IDENTRICS – Team Vistula
IDENTRICS
1. Business Understanding
Identrics as R&D unit concentrate on creating well-developed, advanced technology basing on AI and automation. The core activity is creation text mining algorithms and tools that fulfil 3 major company aims: unmatchable quality, optimal approach and advanced flexibility.
The business case presented in this article is to extract keywords (tags) for entities activity and properties in context from news. The result will help in making future predictions for the Identrics customers’ development. The success will be described as a list of entities, documents id and matched tags. The list will help to find out trend of how the entity was described in media in time – in positive/negative way, on which major topics (like stock exchange movements, structural and political changes, redundancy or appointment of employees, and new service announcements) it appeared.
The main goal of the project is to create successful parser that will iteratively add tags to entities in each document. The success will be based both on proper data processing and neural coreference text mining analytics – model.
Further parts of this paper will follow topics of data understanding and the way we used neural coreference algorithms. Next there is a part responsible for data preparation, where is described how we set up the technical environment and how we performed data processing. In 4th there is better detailed modelling process and textrank algorithm. Finally, Evaluation and Deployment paragraphs with great examples coming from modeling and ideas for further development.
2. Data Understanding
Project data package consisted of two csv files: Documents.csv and Entities.csv. First of them covered all articles/news texts, second the list of entities for whom we were looking for keywords from context.
The main challenge with data understanding during project was to discover potential for entities coming from personal pronouns. The easiest examples that presents how successful conversion process works:
Input: Ana has dog. She loves him.
Output: Ana has dog. Ana loves dog.
Thanks to it, we could broaden description for context algorithm from only first sentence to both of them. So keywords for ‘Ana’:
Before data transformation: Ana: ‘have’, ‘dog’
After data transformation: Ana: ‘have’, ‘dog’, ‘love’

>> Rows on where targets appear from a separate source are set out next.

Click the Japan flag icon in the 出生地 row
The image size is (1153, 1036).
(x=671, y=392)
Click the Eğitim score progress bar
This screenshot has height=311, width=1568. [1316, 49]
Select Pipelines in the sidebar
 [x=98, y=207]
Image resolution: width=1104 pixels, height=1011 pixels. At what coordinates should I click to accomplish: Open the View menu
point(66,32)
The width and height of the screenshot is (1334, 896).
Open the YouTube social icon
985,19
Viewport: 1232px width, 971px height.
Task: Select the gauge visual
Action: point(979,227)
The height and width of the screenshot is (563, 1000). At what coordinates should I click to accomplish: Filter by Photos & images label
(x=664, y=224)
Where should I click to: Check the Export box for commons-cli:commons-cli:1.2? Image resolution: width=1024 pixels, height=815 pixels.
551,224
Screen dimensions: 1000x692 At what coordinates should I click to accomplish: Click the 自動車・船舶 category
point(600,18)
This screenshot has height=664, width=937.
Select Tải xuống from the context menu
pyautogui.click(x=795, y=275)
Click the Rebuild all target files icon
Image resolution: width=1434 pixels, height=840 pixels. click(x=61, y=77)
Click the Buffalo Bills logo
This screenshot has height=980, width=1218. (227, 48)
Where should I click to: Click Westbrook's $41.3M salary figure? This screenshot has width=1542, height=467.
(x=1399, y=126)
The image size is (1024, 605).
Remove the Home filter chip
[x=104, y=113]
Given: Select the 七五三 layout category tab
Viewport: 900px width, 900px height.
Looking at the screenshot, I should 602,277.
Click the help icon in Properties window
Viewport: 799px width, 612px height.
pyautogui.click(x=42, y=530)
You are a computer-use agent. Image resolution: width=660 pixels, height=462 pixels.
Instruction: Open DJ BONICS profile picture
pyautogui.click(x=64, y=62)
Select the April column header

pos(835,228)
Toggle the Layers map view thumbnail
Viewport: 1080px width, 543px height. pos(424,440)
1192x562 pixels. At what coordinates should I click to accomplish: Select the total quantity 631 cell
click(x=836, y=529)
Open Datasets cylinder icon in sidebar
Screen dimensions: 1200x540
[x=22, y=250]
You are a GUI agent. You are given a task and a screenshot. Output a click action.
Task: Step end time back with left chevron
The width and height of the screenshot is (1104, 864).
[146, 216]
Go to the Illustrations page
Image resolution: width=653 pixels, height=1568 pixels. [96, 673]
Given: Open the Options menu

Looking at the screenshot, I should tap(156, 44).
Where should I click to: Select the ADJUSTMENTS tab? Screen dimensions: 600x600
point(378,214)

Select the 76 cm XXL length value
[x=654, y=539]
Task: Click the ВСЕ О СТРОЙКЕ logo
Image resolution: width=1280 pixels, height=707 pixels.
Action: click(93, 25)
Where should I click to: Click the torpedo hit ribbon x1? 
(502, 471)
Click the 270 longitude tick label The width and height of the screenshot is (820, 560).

That would probably create positive sentiment for entity ‘Ana’, as ‘love’ is one of the strongest determiners of positive sentiment.
3. Data Preparation
Step 1:
Every single document has been sent to neural nets coreference server build as EC2 instance on AWS using tornado python framework. Inside the server a script was run to clone https://github.com/huggingface/neuralcoref repository. One_shot_coref() and get_resolver_utterances() functions were run against the data. In results a document with substituted words such as: “her”, “his”, “it” and other connected with context were replaced with the names of entities.
Step 2:
The next step was to gather all the sentences where an entity appeared. Concatenate sentences into a single string and put all such strings into a list of sentences connected with entities.
Step 3:
Documents.csv and entities.csv were also transformed into more readable format to machine and much more friendly for looping over.
4. Modeling
We have chosen an algorithm implemented as Python library ‘summa’. Summa library uses TextRank algorithm for choosing keywords from given sentences. Is it widely described inside following github repository: http://summanlp.github.io/textrank
Text rank algorithm focuses mostly on nouns thats why it fits perfectly with idea of finding a connected web of different entities interconnected together.
If an idea of building a sentiment measurement tools were evaluated other algorithm should be chosen.
5. Evaluation
Some of the models that were taken under consideration were Stanford Core NLP algorithm and more simple approach using NLTK tokenization. Stanford NLP algorithm is widely used and described in many formal articles – both its speed and reliability are predictable.
Model that was tested against those algorithm were neural coreference algorithm build on top of Spacy. It predicted results that could satisfy business problem presented by Identrics.
6. Deployment
Time requirements:
Whole process of data preparation and computation shouldn’t take longer than 20 minutes.
Hardware requirements:
An algorithm was run on EC2 Machine with 4 cores and 16GB of ram. Every single step of computations could be separated running on different EC2 machines. Also an algorithm could be set as API Endpoint so in final a single document could be send with a list of entities. As a result a file or json response could be provided this a list of entities and contextual words.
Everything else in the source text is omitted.